**** Provided information

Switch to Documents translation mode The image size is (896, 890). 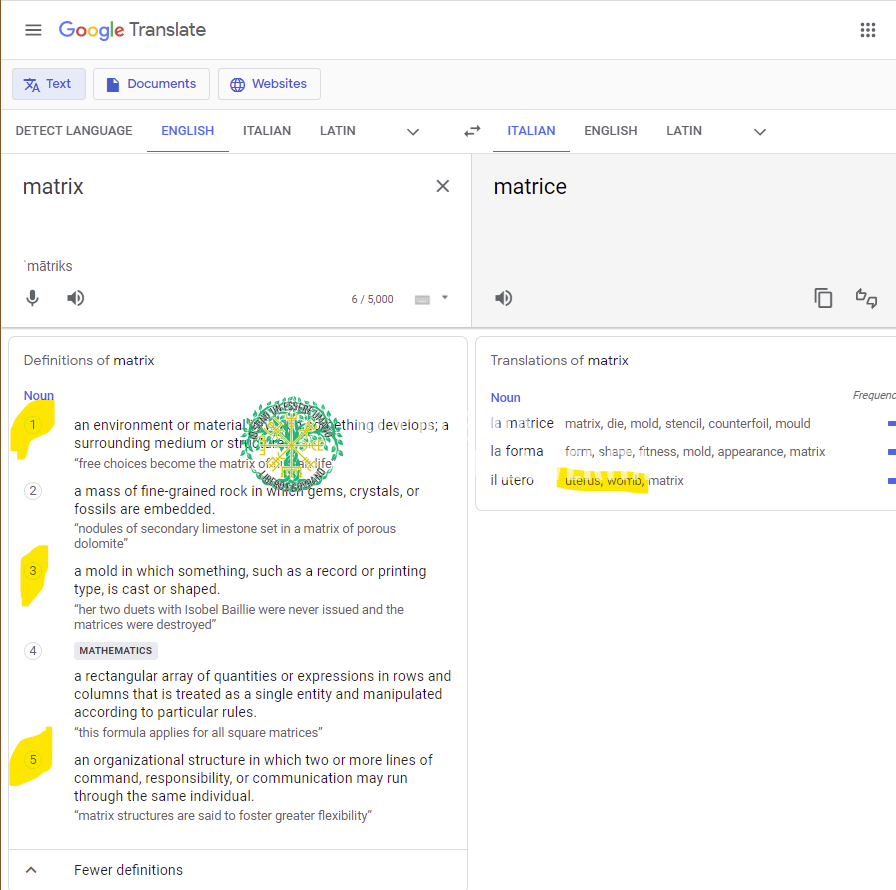(151, 84)
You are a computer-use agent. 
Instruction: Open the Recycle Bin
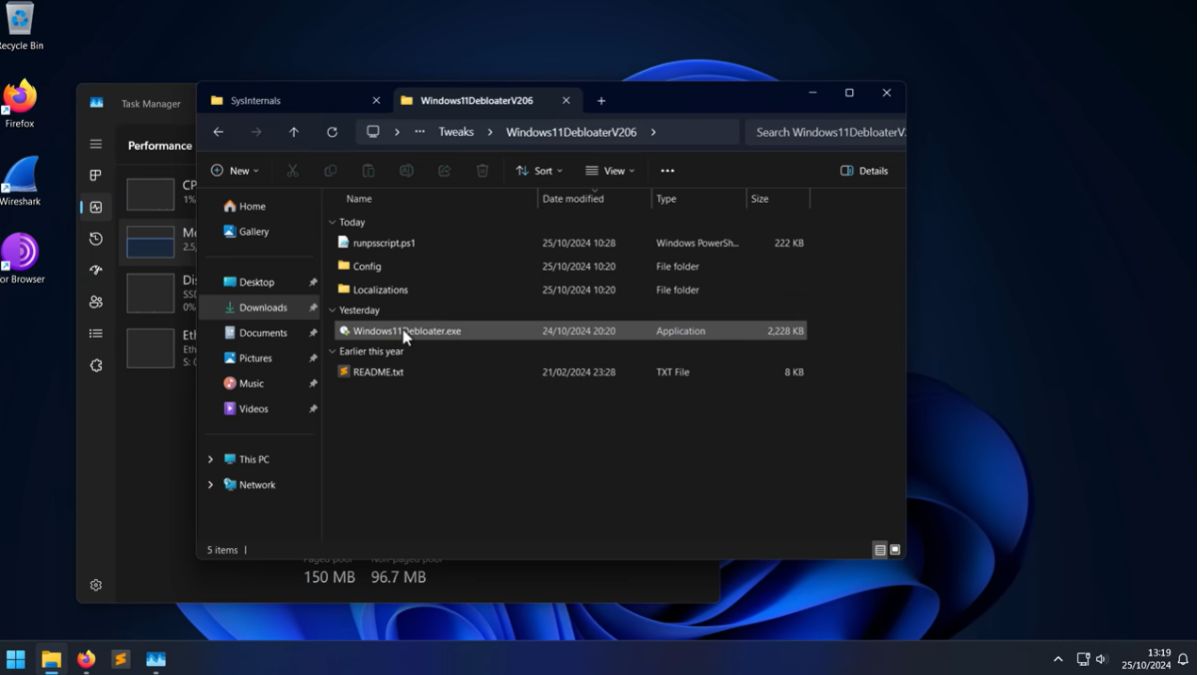22,22

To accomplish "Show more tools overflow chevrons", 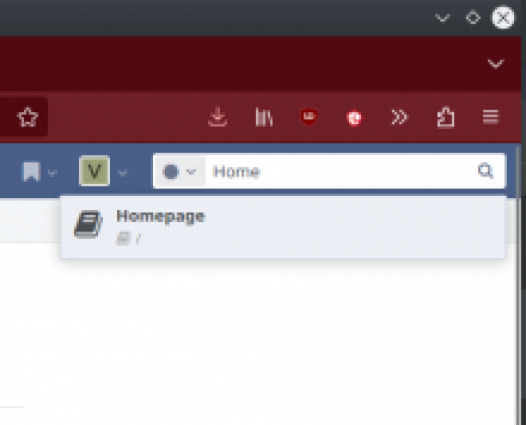I will tap(399, 117).
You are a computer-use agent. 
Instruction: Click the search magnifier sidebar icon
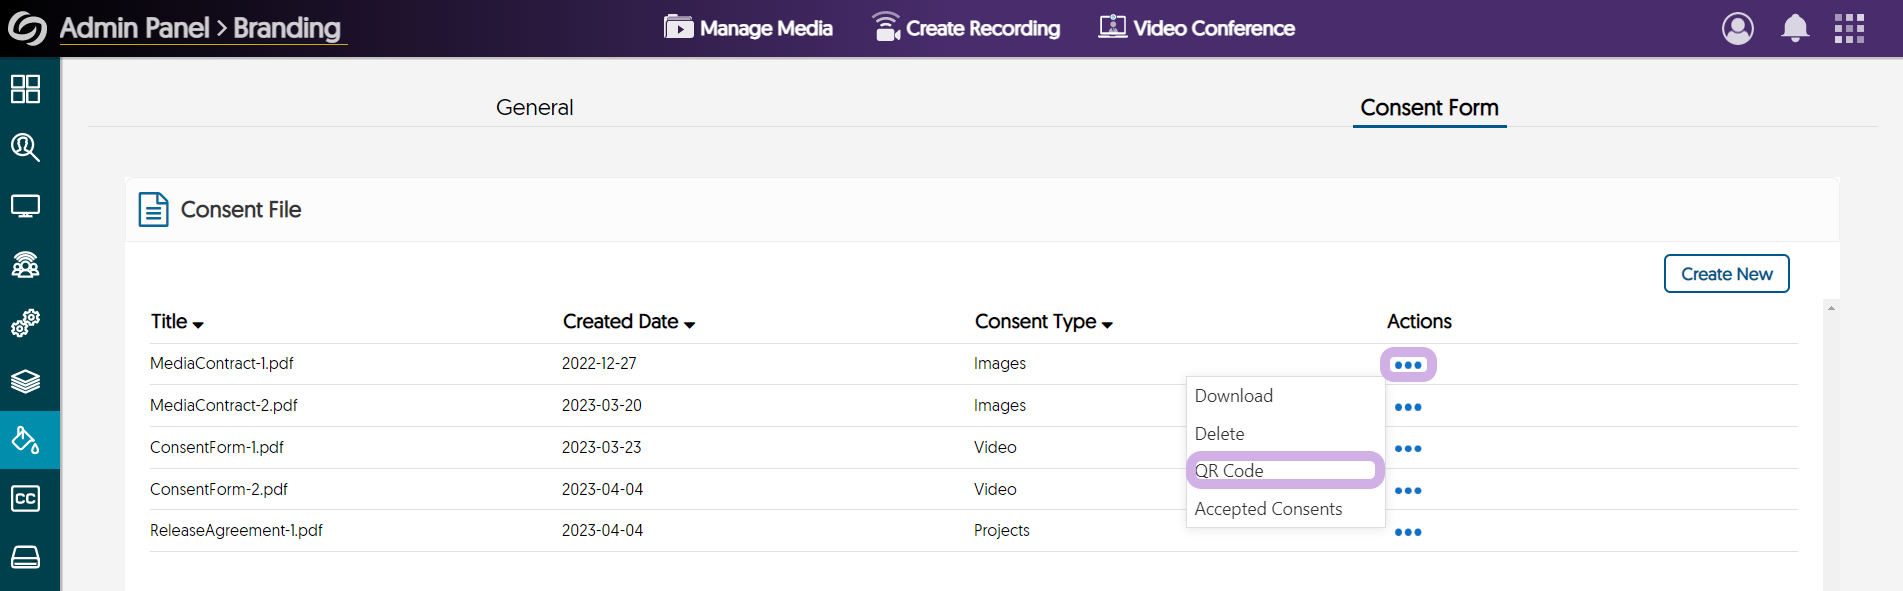pos(25,148)
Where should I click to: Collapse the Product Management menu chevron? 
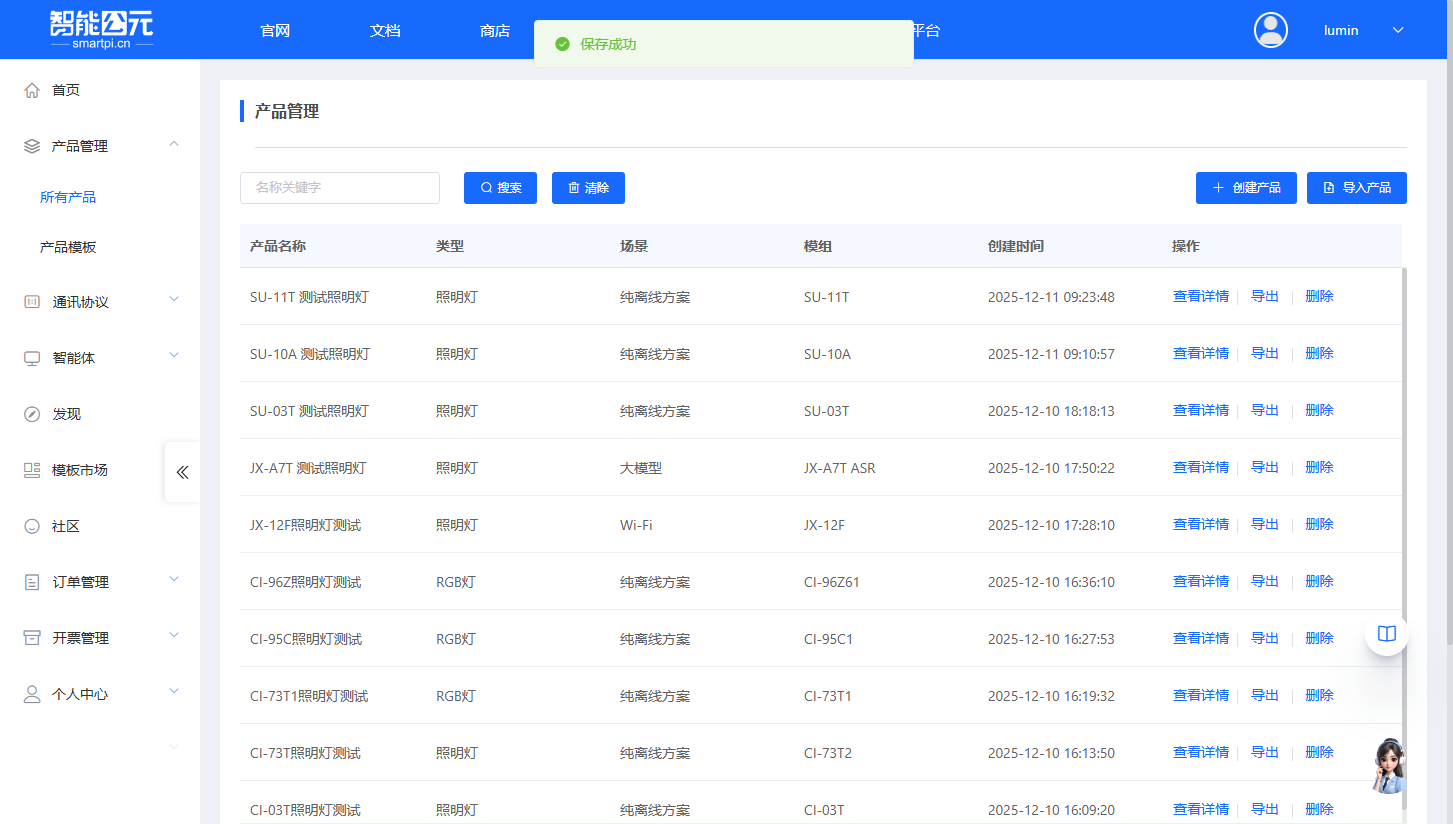[x=174, y=145]
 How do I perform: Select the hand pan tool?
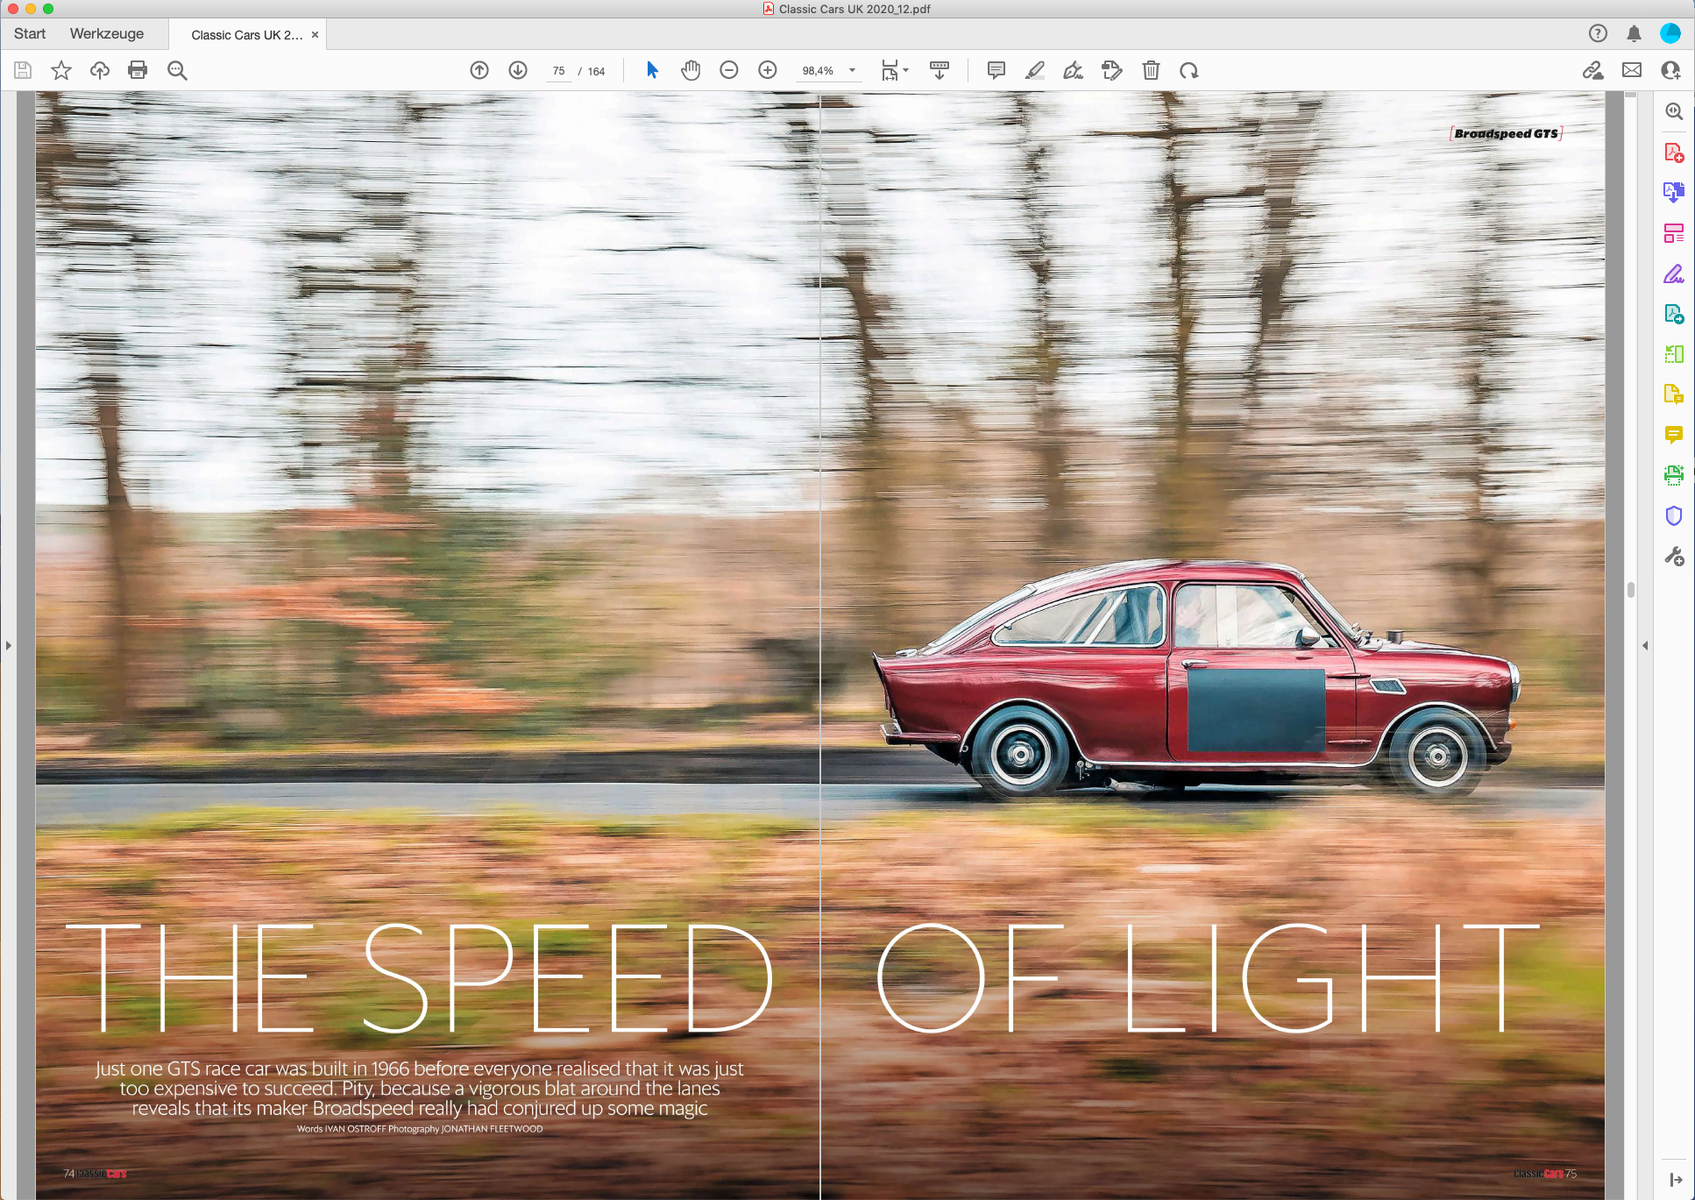click(x=690, y=70)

********

Problem requirements>
Your reply should consist only of the lines running from the line with "Instruction: Click the" to the end of the entries, both included, copied exactly and without any pictures.

Your response>
Instruction: Click the search magnifier sidebar icon
pos(25,148)
Where should I click to: Collapse the Product Management menu chevron? 
[x=174, y=145]
 How do I perform: Select the hand pan tool?
click(x=690, y=70)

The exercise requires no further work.